▶ [Exercise]:
Filter the lines below and copy each one that contains the word "funnel".

Items from a dataset:

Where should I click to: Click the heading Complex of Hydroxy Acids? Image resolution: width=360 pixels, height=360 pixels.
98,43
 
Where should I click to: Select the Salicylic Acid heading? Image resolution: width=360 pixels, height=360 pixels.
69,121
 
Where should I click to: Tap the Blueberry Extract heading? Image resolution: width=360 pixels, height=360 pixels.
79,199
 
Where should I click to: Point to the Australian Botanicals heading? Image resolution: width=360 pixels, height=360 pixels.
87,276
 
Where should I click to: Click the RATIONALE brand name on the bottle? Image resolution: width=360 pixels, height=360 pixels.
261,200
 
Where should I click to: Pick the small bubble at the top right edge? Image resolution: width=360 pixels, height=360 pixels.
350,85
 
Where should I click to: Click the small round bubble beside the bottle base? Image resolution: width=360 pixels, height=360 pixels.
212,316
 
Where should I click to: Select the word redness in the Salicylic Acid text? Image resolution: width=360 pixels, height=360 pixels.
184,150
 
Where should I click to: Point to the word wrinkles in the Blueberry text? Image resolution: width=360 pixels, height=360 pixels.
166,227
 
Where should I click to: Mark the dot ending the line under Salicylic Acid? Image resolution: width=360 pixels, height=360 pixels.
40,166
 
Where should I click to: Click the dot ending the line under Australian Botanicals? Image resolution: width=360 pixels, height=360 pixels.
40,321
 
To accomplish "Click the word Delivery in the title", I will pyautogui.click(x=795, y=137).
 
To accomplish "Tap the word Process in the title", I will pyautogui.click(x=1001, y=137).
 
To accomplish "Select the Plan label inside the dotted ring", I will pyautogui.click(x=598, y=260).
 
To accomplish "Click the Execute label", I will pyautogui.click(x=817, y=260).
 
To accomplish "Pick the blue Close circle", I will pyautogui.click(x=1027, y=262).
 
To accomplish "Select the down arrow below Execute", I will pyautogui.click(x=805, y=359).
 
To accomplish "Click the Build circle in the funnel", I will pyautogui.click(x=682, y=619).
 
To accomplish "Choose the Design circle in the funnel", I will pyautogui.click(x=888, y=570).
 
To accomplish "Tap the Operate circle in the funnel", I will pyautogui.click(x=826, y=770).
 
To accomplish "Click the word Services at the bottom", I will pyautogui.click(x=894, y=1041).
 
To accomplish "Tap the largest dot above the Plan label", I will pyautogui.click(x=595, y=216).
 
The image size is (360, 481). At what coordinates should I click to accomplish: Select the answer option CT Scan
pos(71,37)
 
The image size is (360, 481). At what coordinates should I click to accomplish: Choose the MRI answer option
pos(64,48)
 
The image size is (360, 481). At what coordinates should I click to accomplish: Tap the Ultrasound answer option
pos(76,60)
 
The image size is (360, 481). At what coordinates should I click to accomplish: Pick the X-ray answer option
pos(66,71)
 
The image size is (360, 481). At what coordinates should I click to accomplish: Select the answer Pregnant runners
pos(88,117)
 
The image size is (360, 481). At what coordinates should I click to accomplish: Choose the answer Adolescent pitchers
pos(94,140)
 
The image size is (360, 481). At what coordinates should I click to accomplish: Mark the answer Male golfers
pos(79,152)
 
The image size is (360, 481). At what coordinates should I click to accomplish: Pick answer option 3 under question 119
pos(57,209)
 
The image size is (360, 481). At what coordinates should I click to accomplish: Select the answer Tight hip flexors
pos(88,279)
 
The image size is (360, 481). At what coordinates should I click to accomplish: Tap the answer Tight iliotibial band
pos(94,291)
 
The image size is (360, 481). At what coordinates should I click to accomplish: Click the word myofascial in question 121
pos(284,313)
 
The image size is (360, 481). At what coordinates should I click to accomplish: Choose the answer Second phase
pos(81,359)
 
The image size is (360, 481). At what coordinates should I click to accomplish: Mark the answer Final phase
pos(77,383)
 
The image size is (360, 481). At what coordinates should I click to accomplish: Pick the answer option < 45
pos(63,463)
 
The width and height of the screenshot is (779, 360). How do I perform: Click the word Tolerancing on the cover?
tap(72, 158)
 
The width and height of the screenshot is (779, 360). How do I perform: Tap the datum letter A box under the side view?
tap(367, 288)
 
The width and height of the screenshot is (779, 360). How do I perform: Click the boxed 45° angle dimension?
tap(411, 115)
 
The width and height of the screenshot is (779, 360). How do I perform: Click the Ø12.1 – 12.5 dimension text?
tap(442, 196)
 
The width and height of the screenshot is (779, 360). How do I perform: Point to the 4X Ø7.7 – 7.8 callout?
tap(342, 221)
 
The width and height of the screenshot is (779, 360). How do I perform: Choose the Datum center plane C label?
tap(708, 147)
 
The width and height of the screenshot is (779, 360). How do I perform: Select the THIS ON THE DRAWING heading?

▶ [Exercise answer]:
To accomplish "Click the Build circle in the funnel", I will pyautogui.click(x=682, y=619).
To accomplish "Choose the Design circle in the funnel", I will pyautogui.click(x=888, y=570).
To accomplish "Tap the Operate circle in the funnel", I will pyautogui.click(x=826, y=770).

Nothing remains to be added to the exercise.